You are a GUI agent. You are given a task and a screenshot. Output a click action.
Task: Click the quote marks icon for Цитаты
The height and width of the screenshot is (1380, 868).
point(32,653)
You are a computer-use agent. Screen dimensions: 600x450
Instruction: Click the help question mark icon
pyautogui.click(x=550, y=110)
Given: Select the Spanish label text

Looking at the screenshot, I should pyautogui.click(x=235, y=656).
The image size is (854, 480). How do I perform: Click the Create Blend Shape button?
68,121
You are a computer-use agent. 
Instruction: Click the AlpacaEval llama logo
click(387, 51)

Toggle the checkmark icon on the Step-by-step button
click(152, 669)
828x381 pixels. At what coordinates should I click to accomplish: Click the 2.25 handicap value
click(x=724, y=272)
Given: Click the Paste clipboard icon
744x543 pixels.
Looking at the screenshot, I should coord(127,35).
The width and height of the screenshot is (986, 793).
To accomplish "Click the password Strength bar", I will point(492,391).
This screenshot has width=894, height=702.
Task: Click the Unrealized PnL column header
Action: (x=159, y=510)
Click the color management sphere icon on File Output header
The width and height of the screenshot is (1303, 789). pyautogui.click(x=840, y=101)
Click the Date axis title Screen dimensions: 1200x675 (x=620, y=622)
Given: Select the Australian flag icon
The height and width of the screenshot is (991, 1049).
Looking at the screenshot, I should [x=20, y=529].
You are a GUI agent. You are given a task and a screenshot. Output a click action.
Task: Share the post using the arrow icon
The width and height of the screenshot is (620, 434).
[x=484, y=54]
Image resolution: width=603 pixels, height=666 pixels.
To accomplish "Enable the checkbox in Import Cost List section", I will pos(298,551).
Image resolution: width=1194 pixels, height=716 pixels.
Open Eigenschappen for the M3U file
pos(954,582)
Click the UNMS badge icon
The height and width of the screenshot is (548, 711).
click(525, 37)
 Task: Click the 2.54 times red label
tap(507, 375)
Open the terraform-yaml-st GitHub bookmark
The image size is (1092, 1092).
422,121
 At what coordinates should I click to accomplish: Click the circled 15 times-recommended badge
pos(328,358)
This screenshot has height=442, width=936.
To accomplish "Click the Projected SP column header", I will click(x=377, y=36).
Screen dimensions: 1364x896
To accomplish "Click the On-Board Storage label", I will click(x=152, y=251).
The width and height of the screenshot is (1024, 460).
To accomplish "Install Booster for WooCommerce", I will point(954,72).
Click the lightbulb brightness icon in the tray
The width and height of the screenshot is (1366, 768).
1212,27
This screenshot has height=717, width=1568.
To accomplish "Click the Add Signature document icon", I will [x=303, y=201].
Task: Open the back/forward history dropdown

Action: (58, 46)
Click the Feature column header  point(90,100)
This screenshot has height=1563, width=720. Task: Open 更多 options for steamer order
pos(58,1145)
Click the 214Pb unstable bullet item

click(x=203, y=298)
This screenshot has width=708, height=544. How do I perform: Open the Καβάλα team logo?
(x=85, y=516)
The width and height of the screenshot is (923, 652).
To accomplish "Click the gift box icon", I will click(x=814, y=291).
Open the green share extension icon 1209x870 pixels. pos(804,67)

..............................

Your task: Find the line with "Instruction: Click the help" in the material above. Reproduce it and each line after it up to and including the line with "Given: Select the Australian flag icon".

Result of the task:
Instruction: Click the help question mark icon
pyautogui.click(x=550, y=110)
Given: Select the Spanish label text

Looking at the screenshot, I should pyautogui.click(x=235, y=656).
The image size is (854, 480). How do I perform: Click the Create Blend Shape button?
68,121
You are a computer-use agent. 
Instruction: Click the AlpacaEval llama logo
click(387, 51)

Toggle the checkmark icon on the Step-by-step button
click(152, 669)
828x381 pixels. At what coordinates should I click to accomplish: Click the 2.25 handicap value
click(x=724, y=272)
Given: Click the Paste clipboard icon
744x543 pixels.
Looking at the screenshot, I should coord(127,35).
The width and height of the screenshot is (986, 793).
To accomplish "Click the password Strength bar", I will point(492,391).
This screenshot has width=894, height=702.
Task: Click the Unrealized PnL column header
Action: (x=159, y=510)
Click the color management sphere icon on File Output header
The width and height of the screenshot is (1303, 789). pyautogui.click(x=840, y=101)
Click the Date axis title Screen dimensions: 1200x675 (x=620, y=622)
Given: Select the Australian flag icon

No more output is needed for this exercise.